Pepperdata today announced it has extended its portfolio of tools for monitoring and optimizing processors to now include graphics processing units (GPUs) that are widely employed to train AI models, among other applications.
GPUs are among the most expensive compute resources enterprise IT organizations consume today. They are also in short supply, thanks to issues with chip production that have arisen in the wake of the COVID-19 pandemic. That supply shortage is further exacerbated by competing demands for GPUs among providers of gaming systems, which have also seen high demand during the pandemic.
These issues make it imperative for enterprise IT organizations maximize the number of workloads that can be run per GPU, Pepperdata CEO Ash Munshi told VentureBeat.

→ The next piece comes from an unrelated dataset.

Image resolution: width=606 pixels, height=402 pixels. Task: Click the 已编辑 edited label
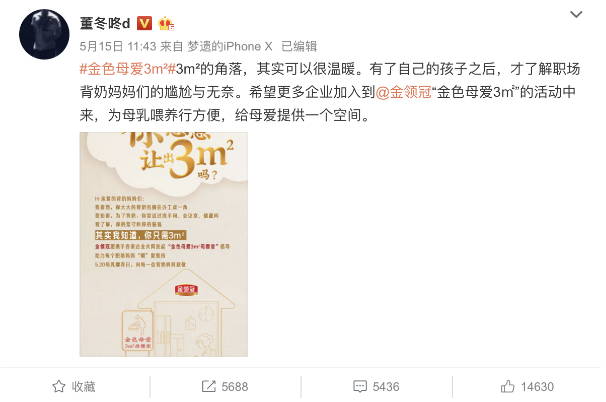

Pepperdata has historically provided tools that automatically scale traditional CPU system resources by analyzing application and infrastructure metrics in real-time. Those capabilities are now being extended to provide visibility into GPU memory usage and waste, along with surfacing recommendations to fine-tune GPUs. The Pepperdata tools also enable IT, teams, to attribute usage and associated costs to specific end users.
There are other approaches to measuring GPU performance, but Mushi said those tools lack application context. Pepperdata’s tools, however, enable IT and other teams, to see how a specific Kubernetes cluster running on GPUs might be further optimized, he said.
That’s critical because different classes of GPUs offer different levels of performance at varying costs, Munshi added. Based on their performance requirements, some workloads might be shifted to lower-cost GPUs to reduce expenditures, he noted. GPUs also consume a lot of energy that could be reduced by moving workloads, Munshi said. “There are many kinds of GPUs,” he added. “It’s a big umbrella.”
Many IT organizations are now being tasked with reducing the number of carbon applications they generate as part of a larger effort to meet sustainability goals, adding more urgency to the problem of optimizing workload deployments.
The types and classes of processors enterprise IT organizations employ have never been more diverse. The days when organizations standardized on a specific class of CPUs provided by a company like Intel are over. In addition to employing systems based on CPUs from multiple providers of x86 processors, organizations are employing GPUs provided by multiple vendors alongside field-programmable gate arrays (FPGAs). Applications are increasingly invoking a medley of processors to optimize various types of workloads that make up that application. Those workloads might be deployed on-premises or running on a cloud within the context of a single application.
Going forward, the bulk of enterprise applications will incorporate AI models. As a result, organizations that build their own applications should see a steady increase in the number of GPUs employed to train AI models. In some cases, GPUs will even be employed to run AI inference engines as an alternative to traditional CPUs.
Regardless of the type of processor employed, platform efficiency has become a larger economic issue. In the immediate aftermath of the pandemic and the rush to move applications to the cloud, many organizations did not stop to evaluate costs. Developers, especially, are inclined to select platforms based on how accessible they are rather than analyzing the cost of using another class of service or an on-premises IT alternative. As the overall economy continues to recover, companies are reevaluating many of the decisions about which workloads should run where. Those decisions, however, are not going to be easily made without visibility into how those platforms are being utilized.